Guardian News and Media/Mexico City

The search for 43 student teachers who went missing in Mexico a month ago is now focusing on a gully on the edge of a municipal rubbish dump.

Photographs of the site in the southern Mexican state of Guerrero were released on Tuesday after a small group of journalists were taken behind a heavily policed cordon.

They show people in white jump suits working at the bottom of the gully reportedly about 10m deep and reachable only with the help of ropes.

They appear to be working on the surface and there are no signs of bodies.

Milenio newspaper said the area was now peppered with little red flags.

The dump lies just outside the small town of Cocula, about 10 miles from the city of Iguala where municipal police and unidentified gunmen attacked the students from a famously radical teacher training college on September 26.

Six people died and dozens of students went missing, many of them after being driven away by police.

They were allegedly handed over to Guerreros Unidos, a local drug gang.

Jesus Murillo, the attorney general, last week said the order to pursue the students came directly from the mayor of Iguala who feared the students were planning to disrupt a speech by his wife who has been identified as a key operator for the drug gang.

The mayor and his wife are now on the run.

Murillo told reporters on Monday that the authorities were led to the dump because of declarations made by four new detainees, taking the total of people arrested in relation to the case to 56.

Using characteristically cryptic language, Murillo stressed that the new detainees were the first to have confessed to direct participation in “the disappearance and the fate of this large group of people”.
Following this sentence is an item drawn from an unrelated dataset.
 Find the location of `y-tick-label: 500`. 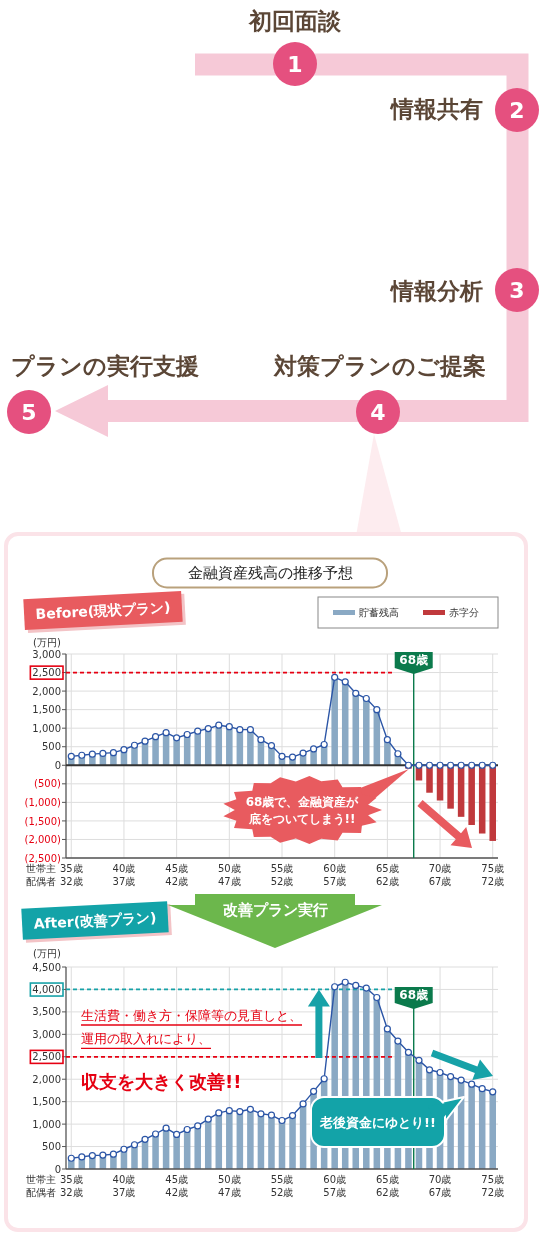

y-tick-label: 500 is located at coordinates (51, 747).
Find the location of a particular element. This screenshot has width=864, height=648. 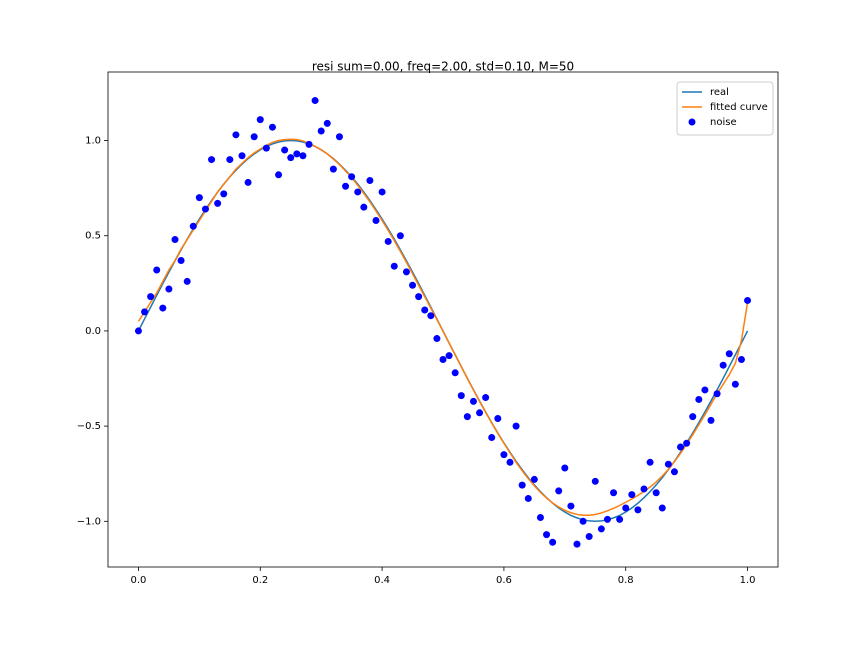

x-tick-label: 0.2 is located at coordinates (260, 580).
He did not specify what that fate was, but promised that the authorities were putting all their energy into corroborating whether it was true.  The authorities have already dug up at least 38 corpses, many of them badly burned, from another 11 graves on the outskirts of Iguala itself.

DNA tests showed they were not the bodies of the students, although doubts about the quality of the samples used mean more tests are under way.

The events in Guerrero have laid bare the extent to which local authorities in some parts of Mexico have become intertwined with organised criminal groups, exploding the government’s claims to be bringing Mexico’s eight-year-old drug wars under control.